ARNALDO Y BENJAMÍN
Cedí ante su insistencia. Le compré dos pececitos de colores. Uno era naranja, el otro negro. Mi hijo se asesoró acerca del alimento y la renovación del agua.
De la bolsita de plástico, los pasó a una jarra que trajo mi madre de Italia. En su habitáculo provisorio, Arnaldo, el anaranjado y Benjamín el otro, nadaban a sus anchas. El pequeño se entretenía mientras seguía el movimiento del nuevo regalo.
Las piedritas daban un colorido especial, sobre todo los caracoles que habíamos traído de Mar del Plata.

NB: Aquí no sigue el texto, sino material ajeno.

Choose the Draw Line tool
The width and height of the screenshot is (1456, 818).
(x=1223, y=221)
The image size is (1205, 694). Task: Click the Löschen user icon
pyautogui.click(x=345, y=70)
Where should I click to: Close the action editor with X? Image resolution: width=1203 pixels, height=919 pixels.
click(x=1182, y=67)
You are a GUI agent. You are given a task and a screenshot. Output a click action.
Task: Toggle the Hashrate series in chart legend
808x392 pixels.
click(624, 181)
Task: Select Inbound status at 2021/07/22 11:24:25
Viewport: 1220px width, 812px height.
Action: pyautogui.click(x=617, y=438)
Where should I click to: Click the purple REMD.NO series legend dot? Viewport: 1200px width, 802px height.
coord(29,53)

Guillermo era hijo único y encontraba en ellos una compañía.
Un día, Benjamín, tuvo dificultades para deslizarse a través del agua. Lo notamos hinchado. El veterinario aconsejó tenerlo a dieta durante unos días. Pasado ese tiempo, Guillermo me llamó asustado: -Mamá, no está Benjamín.
-Fijate bien puede haberse escondido detrás de los caracoles.
-No, mamá. Benjamín ha desaparecido.
Para nuestro horror, apareció el esqueleto del ausente.
Llamamos al doctor Urquiza, espantados.
-¿No se dieron cuenta que Arnaldo no estaba a dieta?